The court will prioritize the welfare of the beneficiaries, said Matthew Urback, partner with Shibley Righton LLP in Toronto: “If there’s any risk to [estate] funds — risk of loss, risk to the trust, a risk that there could be further impropriety — that’s when this turns into something a little bit more contentious, and an executor may be removed.”

An individual named as an executor in a will does not have to accept the role. However, once they begin administering an estate, they must continue to do so unless they are removed by the court, either after  applying to step down or after someone else has applied to remove them.

Anyone with an interest in an estate can apply to court to have an executor removed if they think the executor is not fulfilling their fiduciary duties to the beneficiaries or not acting in the best interests of the estate.

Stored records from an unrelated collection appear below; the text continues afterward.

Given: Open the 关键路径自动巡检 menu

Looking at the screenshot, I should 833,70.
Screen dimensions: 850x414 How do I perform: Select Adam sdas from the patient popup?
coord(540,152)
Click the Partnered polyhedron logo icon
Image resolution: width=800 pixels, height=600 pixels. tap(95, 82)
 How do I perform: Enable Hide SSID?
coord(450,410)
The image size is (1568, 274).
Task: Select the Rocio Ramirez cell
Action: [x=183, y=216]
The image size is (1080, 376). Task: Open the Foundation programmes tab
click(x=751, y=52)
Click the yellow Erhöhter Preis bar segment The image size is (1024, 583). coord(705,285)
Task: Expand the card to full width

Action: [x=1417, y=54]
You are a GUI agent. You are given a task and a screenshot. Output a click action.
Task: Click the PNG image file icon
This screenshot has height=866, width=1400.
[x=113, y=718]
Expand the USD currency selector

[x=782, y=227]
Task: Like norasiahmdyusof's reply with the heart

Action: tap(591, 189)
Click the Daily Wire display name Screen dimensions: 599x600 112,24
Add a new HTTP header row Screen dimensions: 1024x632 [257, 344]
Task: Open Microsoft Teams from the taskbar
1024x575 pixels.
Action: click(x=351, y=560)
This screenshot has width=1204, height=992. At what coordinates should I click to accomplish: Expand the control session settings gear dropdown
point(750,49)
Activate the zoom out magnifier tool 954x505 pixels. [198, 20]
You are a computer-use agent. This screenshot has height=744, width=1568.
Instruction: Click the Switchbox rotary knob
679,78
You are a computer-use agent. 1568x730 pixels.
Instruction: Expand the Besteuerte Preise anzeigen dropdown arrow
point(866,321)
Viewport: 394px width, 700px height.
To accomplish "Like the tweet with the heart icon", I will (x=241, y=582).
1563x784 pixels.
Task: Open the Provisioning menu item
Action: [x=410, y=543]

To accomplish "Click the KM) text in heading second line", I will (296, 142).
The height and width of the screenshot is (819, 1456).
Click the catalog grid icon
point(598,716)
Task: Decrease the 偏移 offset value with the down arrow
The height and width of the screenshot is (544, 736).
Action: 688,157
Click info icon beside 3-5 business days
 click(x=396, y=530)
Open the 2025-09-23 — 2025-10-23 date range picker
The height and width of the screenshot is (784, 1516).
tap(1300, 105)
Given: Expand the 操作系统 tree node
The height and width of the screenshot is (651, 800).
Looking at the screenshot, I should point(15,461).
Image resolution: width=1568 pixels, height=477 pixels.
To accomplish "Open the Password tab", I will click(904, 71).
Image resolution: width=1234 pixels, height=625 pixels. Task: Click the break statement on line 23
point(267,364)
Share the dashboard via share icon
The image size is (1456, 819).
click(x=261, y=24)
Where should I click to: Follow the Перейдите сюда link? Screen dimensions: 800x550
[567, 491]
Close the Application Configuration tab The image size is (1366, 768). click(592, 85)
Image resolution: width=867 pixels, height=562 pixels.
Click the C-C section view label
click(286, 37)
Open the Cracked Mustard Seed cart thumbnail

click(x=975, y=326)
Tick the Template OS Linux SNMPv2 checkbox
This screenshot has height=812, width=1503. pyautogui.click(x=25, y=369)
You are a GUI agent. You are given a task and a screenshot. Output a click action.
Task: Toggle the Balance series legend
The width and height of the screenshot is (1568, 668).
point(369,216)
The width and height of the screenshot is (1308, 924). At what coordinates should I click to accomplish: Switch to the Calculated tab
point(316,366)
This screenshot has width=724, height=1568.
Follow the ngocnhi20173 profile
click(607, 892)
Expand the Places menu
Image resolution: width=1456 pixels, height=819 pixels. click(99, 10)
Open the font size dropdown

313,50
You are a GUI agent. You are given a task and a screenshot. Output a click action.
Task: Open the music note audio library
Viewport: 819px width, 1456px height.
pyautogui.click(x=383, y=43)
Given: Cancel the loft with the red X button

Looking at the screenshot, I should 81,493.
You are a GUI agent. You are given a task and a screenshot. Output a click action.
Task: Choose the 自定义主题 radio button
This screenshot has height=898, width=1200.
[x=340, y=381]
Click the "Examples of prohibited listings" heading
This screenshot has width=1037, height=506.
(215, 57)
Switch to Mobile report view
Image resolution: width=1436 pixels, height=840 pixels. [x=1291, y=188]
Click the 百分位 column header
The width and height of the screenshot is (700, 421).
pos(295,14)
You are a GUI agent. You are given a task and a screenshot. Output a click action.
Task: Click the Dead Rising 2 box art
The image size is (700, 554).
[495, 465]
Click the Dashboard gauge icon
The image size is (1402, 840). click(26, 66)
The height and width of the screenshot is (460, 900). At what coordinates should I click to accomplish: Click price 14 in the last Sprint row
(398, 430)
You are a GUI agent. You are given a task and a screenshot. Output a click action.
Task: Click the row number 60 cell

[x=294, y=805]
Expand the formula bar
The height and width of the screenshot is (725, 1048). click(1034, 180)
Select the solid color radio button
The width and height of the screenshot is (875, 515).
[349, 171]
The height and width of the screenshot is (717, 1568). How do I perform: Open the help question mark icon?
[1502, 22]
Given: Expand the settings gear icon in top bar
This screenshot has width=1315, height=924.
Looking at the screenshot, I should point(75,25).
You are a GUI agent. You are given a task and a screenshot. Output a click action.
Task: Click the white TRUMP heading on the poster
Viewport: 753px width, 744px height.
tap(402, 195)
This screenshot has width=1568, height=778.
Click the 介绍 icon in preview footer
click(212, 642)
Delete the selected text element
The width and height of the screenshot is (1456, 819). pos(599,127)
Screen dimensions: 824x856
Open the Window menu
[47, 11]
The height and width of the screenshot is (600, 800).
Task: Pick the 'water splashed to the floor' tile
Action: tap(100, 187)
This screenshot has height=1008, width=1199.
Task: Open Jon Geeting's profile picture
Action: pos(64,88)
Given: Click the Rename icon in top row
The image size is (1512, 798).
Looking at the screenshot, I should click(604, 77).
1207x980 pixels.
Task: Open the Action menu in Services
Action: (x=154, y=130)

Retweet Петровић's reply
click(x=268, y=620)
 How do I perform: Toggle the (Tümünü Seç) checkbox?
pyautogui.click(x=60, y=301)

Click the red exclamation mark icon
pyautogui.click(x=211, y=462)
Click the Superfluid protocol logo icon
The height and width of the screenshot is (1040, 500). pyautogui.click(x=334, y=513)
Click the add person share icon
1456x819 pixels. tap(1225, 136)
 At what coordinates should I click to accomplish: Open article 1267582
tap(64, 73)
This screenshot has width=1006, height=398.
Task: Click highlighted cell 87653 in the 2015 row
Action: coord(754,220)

The most common reason is breach of fiduciary duty, Raman said: “They could have come across information or [identified] assets that they have failed to disclose to the beneficiaries, or they are refusing or failing to provide an accounting for work to date, or they just simply failed to keep a balanced and even hand between the beneficiaries.”  

Urback said misconduct, acting in bad faith, personally benefiting from the estate, acting to the detriment of the beneficiaries, and an inability or an unwillingness to do their job are all relevant considerations for the court.

Where multiple executors are administering an estate, friction between executors can jeopardize the timely administration of an estate and lead to executors asking the court to remove another executor, Raman said.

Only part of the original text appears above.